Data shown —
━━━━━━━━━━━━━━━━━━━━

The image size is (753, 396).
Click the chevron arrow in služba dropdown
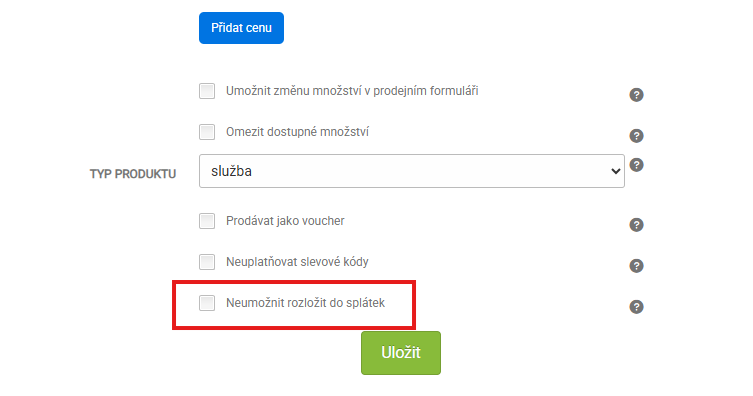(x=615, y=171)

━━━━━━━━━━━━━━━━━━━━

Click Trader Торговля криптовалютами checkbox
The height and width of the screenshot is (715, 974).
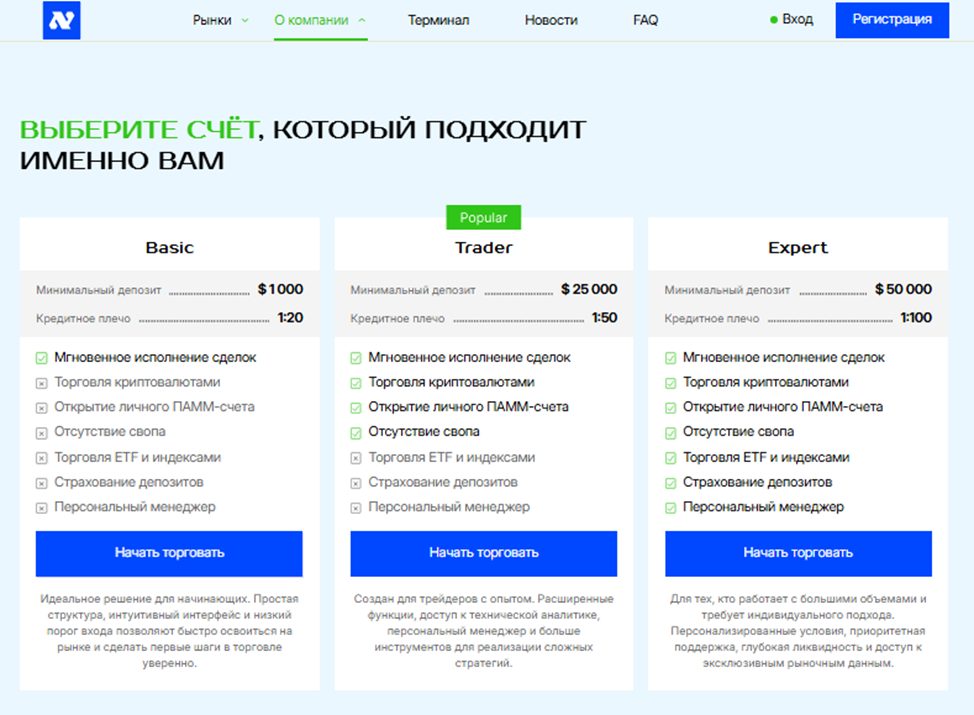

━━━━━━━━━━━━━━━━━━━━

Can you repeat, word for word, every line above from the one containing "Click Trader Торговля криптовалютами checkbox" down to the one containing "The height and", including both?

Click Trader Торговля криптовалютами checkbox
The height and width of the screenshot is (715, 974).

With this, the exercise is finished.